Чем больше всматривался я в морщинки вокруг рта или на лбу, тем меньше узнавал женщину, которую когда-то знал, сильную и веселую, и чем больше она давала мне доказательств моего пребывания здесь и нашей первой встречи, тем больше я сомневался, что всё это, и в самом деле, было четырнадцать лет назад. Хотя «сомневаться» это не совсем верное слово. Гораздо правильнее и честнее было сказать фразу, которую произносят, когда сомнение сменяется удивлением: «Этого не может быть!»
Так многократно использованный кусок мыла, потерявший половину своего объема, половину собственной субстанции, удивленный новыми размерами, мог бы жалобно воскликнуть: «Этого не может быть!»
Когда-то моя память была очень цепкой, она четко зафиксировала образ этой женщины, достаточно сильной, чтобы носить ружье, заряжать его, прицеливаться и стрелять. Ее губы тогда еще не были такими тонкими и бесцветными, как эти бледные, выцветшие следы хны на чешуйках в редких волосах. Самого краха я не застал, но его последствия осознать мог.

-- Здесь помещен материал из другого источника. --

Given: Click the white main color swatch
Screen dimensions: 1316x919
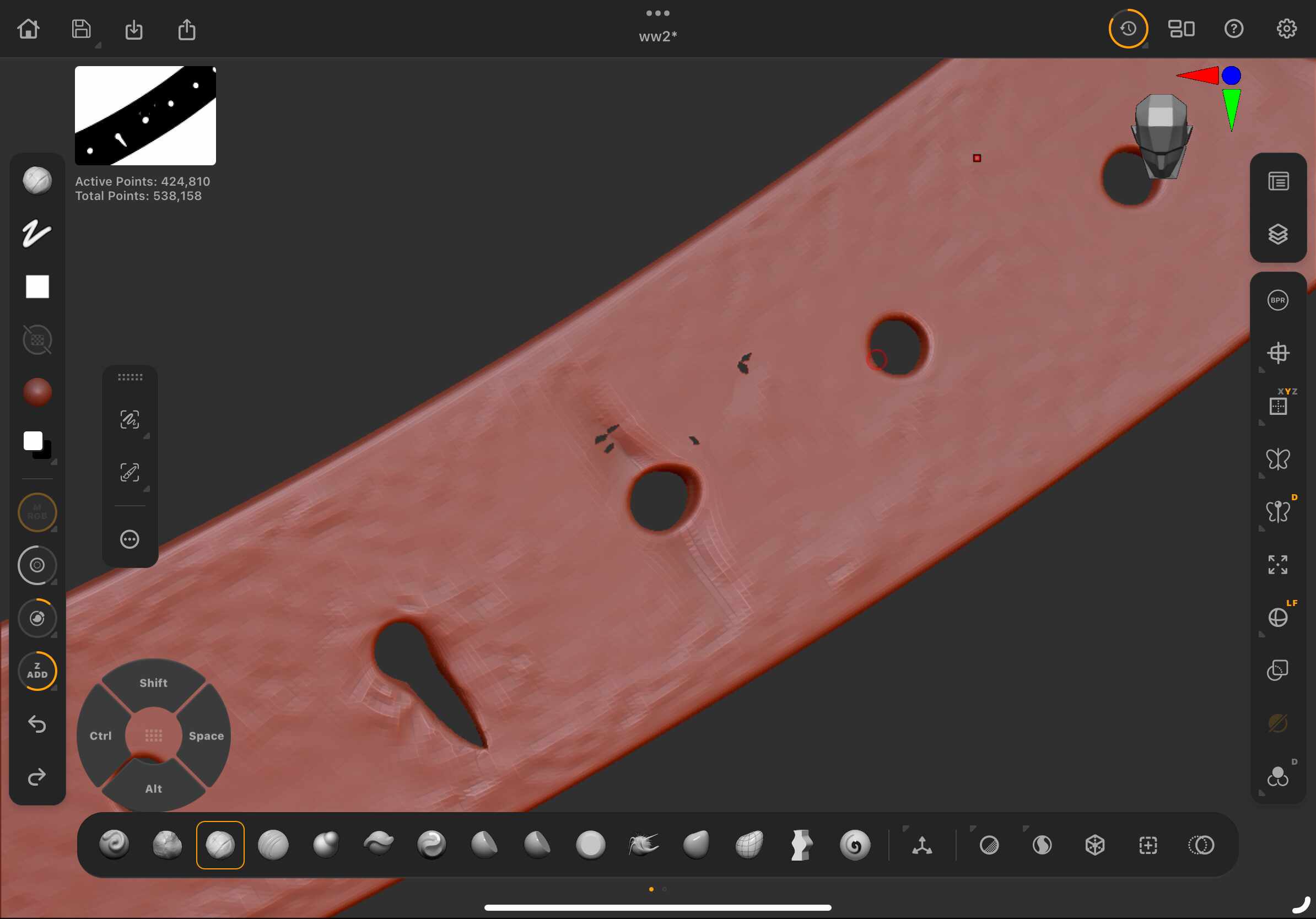Looking at the screenshot, I should pos(33,441).
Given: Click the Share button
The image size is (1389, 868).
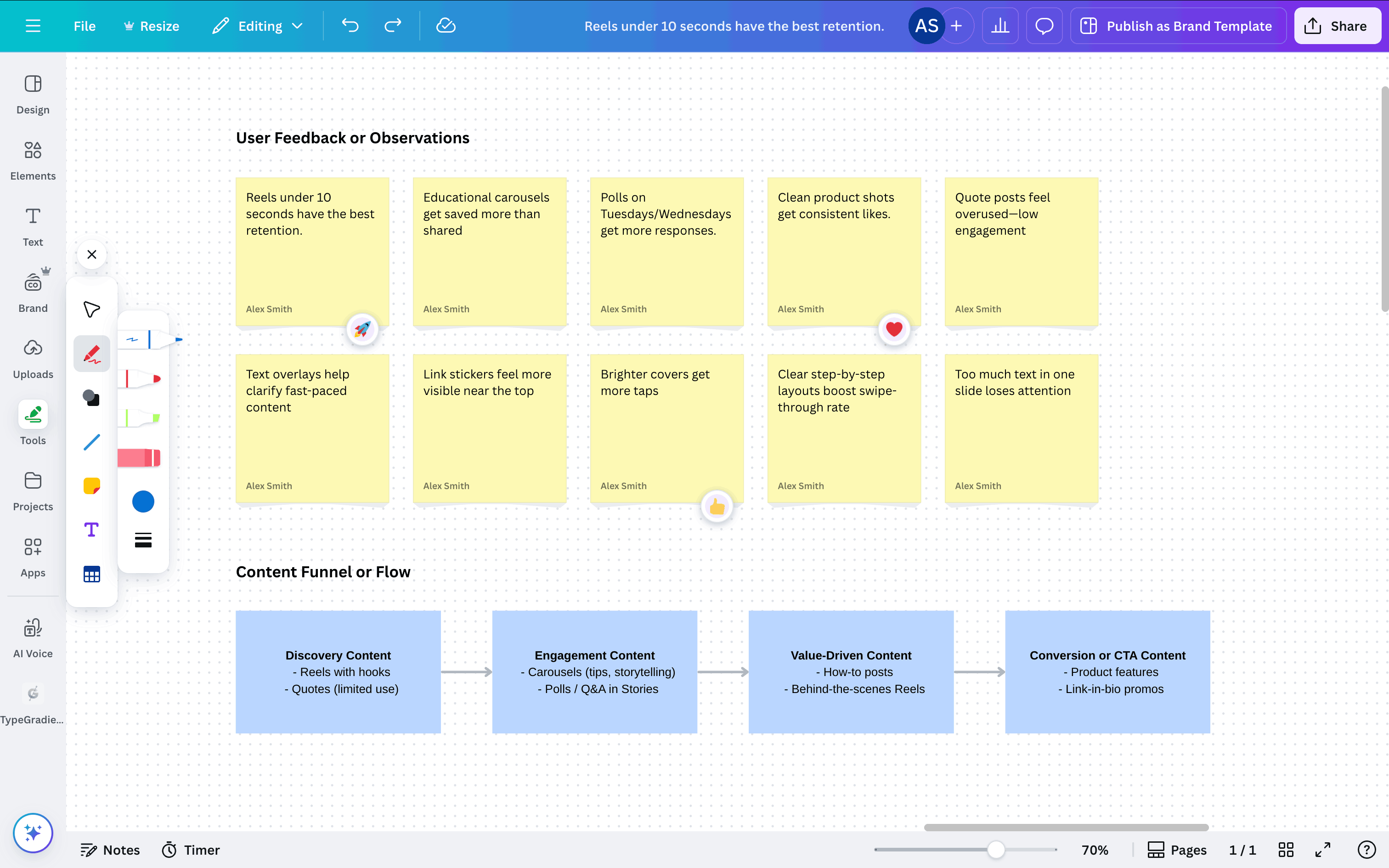Looking at the screenshot, I should (1337, 26).
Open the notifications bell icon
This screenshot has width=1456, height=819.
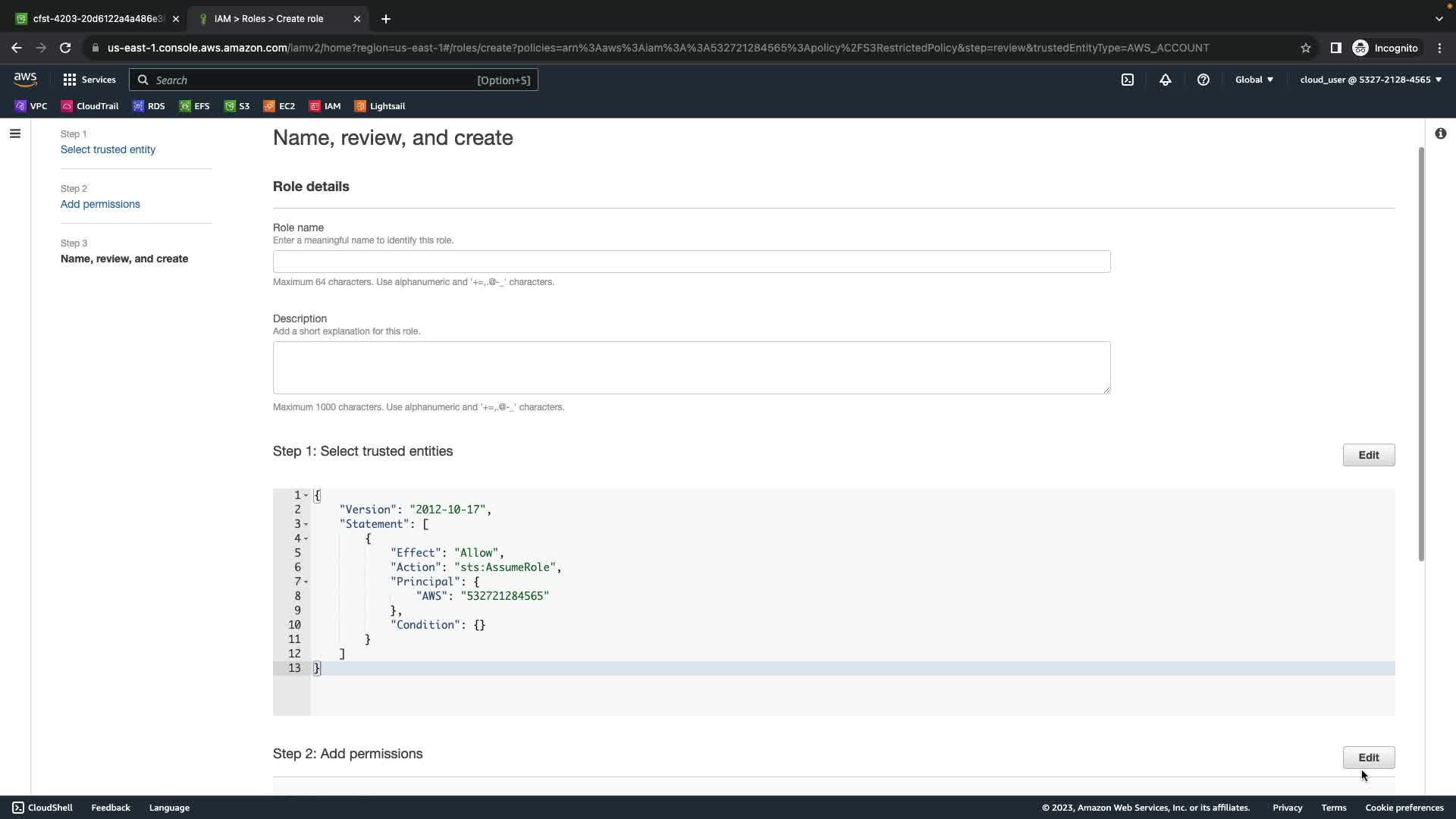coord(1166,80)
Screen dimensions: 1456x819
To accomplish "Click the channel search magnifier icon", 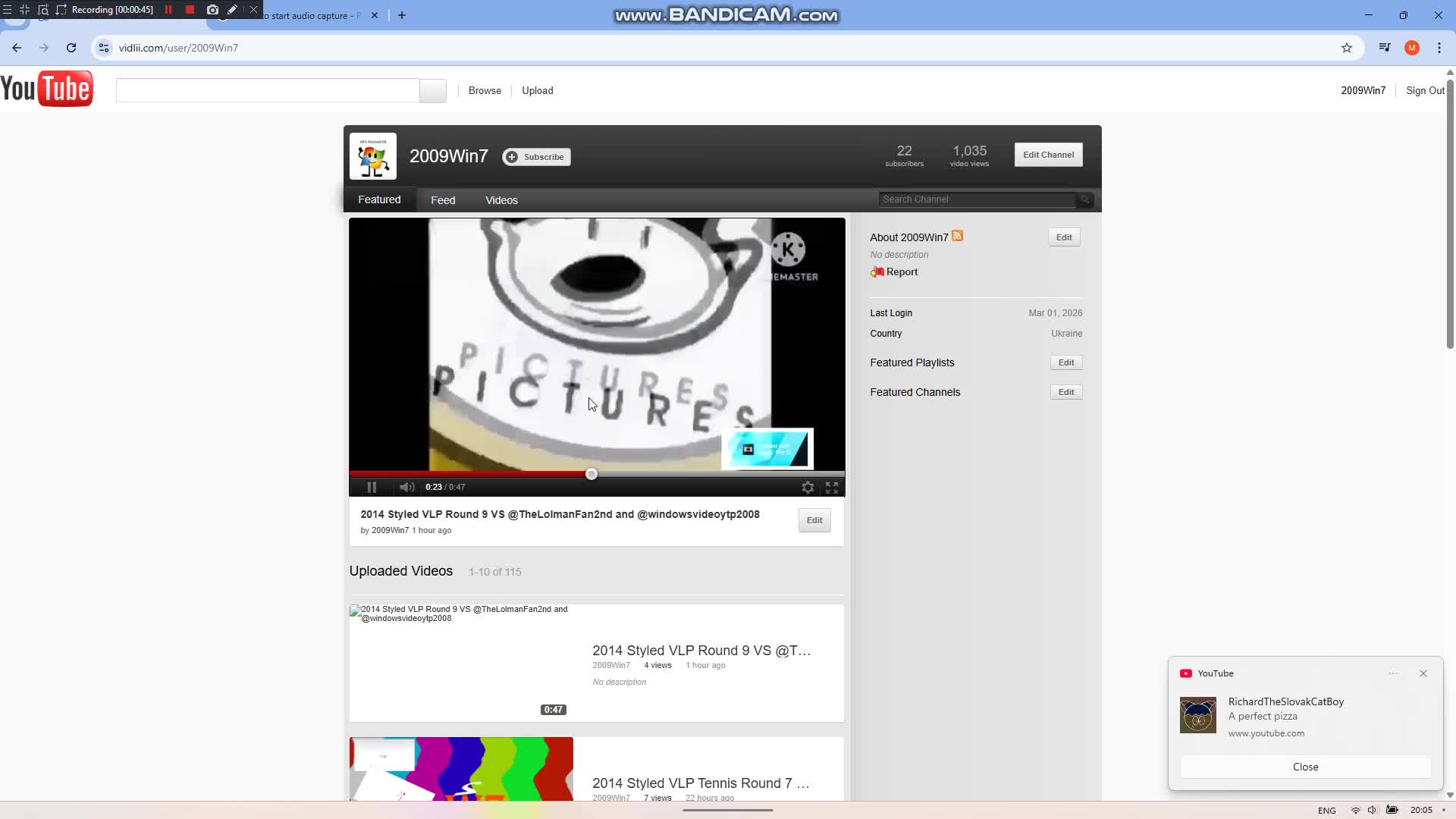I will point(1085,199).
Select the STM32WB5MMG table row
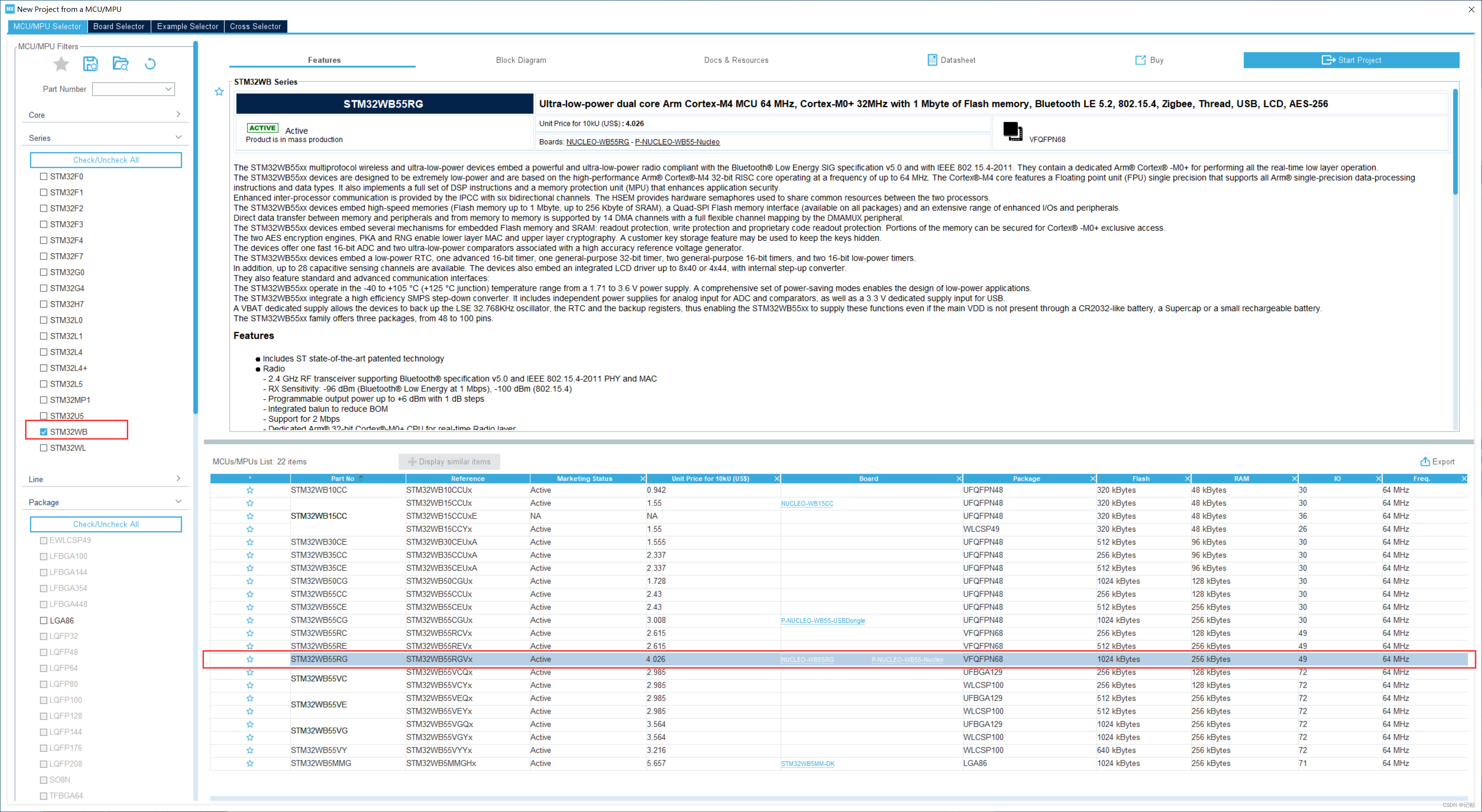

Мать Хамзы стала такой худой, плоской, что сделалась похожа на всё в Иордании: фигурой в двух измерениях. Под ее полинявшим платьем угадывался приплюснутый картонный манекен, какие выставляют на витринах модных магазинов в Аммане, они пытаются оживить какой-нибудь кафтан, который на такой фигурке выглядел, словно повешенный, разве что язык не высовывал; мать Хамзы была плоской, как цинковая корона Хусейна над улицами и площадями; плоской, как первый мертвый фидаин, раздавленный танком; плоской, как пустая униформа, положенная на гроб погибшего солдата; плоской, как афиша… Еще она была плоской, как ячменная галета, плоской, как мелкая тарелка.